> Collected data entries:
Segment Open

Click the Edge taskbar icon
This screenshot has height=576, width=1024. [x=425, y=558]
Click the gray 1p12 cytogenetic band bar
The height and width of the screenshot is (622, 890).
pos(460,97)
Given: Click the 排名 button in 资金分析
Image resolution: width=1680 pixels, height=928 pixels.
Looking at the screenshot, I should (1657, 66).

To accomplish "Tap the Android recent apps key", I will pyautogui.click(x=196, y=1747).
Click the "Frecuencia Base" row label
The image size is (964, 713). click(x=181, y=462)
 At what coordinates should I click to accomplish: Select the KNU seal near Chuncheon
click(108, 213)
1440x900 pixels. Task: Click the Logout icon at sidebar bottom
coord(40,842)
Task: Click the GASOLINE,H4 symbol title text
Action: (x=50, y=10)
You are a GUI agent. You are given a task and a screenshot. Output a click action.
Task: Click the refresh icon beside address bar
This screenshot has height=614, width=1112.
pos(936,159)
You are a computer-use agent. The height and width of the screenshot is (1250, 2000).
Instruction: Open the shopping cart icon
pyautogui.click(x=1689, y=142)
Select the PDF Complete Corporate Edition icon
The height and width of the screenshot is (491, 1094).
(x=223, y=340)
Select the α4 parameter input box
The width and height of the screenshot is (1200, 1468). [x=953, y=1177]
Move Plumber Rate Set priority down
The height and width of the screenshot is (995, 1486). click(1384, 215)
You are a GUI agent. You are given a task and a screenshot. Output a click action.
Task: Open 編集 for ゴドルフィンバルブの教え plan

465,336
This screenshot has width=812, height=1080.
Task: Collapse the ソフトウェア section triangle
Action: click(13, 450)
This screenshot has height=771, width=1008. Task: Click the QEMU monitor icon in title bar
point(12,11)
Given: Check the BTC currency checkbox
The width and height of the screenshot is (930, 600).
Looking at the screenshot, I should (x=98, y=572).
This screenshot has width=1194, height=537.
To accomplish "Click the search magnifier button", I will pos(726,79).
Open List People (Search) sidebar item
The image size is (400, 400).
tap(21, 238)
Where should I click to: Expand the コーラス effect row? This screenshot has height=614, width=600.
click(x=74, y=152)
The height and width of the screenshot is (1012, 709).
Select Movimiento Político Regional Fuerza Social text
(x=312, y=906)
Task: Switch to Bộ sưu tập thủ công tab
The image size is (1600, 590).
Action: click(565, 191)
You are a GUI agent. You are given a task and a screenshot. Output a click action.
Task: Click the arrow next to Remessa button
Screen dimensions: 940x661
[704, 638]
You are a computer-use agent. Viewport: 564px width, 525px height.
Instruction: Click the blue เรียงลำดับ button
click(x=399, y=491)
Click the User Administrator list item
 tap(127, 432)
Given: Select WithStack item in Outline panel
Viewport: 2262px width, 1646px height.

Segment Closed

> Work instruction: All of the data must be returned exactly.

> Result of the task:
Click the Edge taskbar icon
This screenshot has height=576, width=1024. [x=425, y=558]
Click the gray 1p12 cytogenetic band bar
The height and width of the screenshot is (622, 890).
pos(460,97)
Given: Click the 排名 button in 资金分析
Image resolution: width=1680 pixels, height=928 pixels.
Looking at the screenshot, I should (1657, 66).

To accomplish "Tap the Android recent apps key", I will pyautogui.click(x=196, y=1747).
Click the "Frecuencia Base" row label
The image size is (964, 713). click(x=181, y=462)
 At what coordinates should I click to accomplish: Select the KNU seal near Chuncheon
click(108, 213)
1440x900 pixels. Task: Click the Logout icon at sidebar bottom
coord(40,842)
Task: Click the GASOLINE,H4 symbol title text
Action: (x=50, y=10)
You are a GUI agent. You are given a task and a screenshot. Output a click action.
Task: Click the refresh icon beside address bar
This screenshot has height=614, width=1112.
pos(936,159)
You are a computer-use agent. The height and width of the screenshot is (1250, 2000).
Instruction: Open the shopping cart icon
pyautogui.click(x=1689, y=142)
Select the PDF Complete Corporate Edition icon
The height and width of the screenshot is (491, 1094).
(x=223, y=340)
Select the α4 parameter input box
The width and height of the screenshot is (1200, 1468). [x=953, y=1177]
Move Plumber Rate Set priority down
The height and width of the screenshot is (995, 1486). click(1384, 215)
You are a GUI agent. You are given a task and a screenshot. Output a click action.
Task: Open 編集 for ゴドルフィンバルブの教え plan

465,336
This screenshot has width=812, height=1080.
Task: Collapse the ソフトウェア section triangle
Action: click(13, 450)
This screenshot has height=771, width=1008. Task: Click the QEMU monitor icon in title bar
point(12,11)
Given: Check the BTC currency checkbox
The width and height of the screenshot is (930, 600).
Looking at the screenshot, I should (x=98, y=572).
This screenshot has width=1194, height=537.
To accomplish "Click the search magnifier button", I will pos(726,79).
Open List People (Search) sidebar item
The image size is (400, 400).
tap(21, 238)
Where should I click to: Expand the コーラス effect row? This screenshot has height=614, width=600.
click(x=74, y=152)
The height and width of the screenshot is (1012, 709).
Select Movimiento Político Regional Fuerza Social text
(x=312, y=906)
Task: Switch to Bộ sưu tập thủ công tab
The image size is (1600, 590).
Action: click(565, 191)
You are a GUI agent. You are given a task and a screenshot. Output a click action.
Task: Click the arrow next to Remessa button
Screen dimensions: 940x661
[704, 638]
You are a computer-use agent. Viewport: 564px width, 525px height.
Instruction: Click the blue เรียงลำดับ button
click(x=399, y=491)
Click the User Administrator list item
 tap(127, 432)
Given: Select WithStack item in Outline panel
Viewport: 2262px width, 1646px height.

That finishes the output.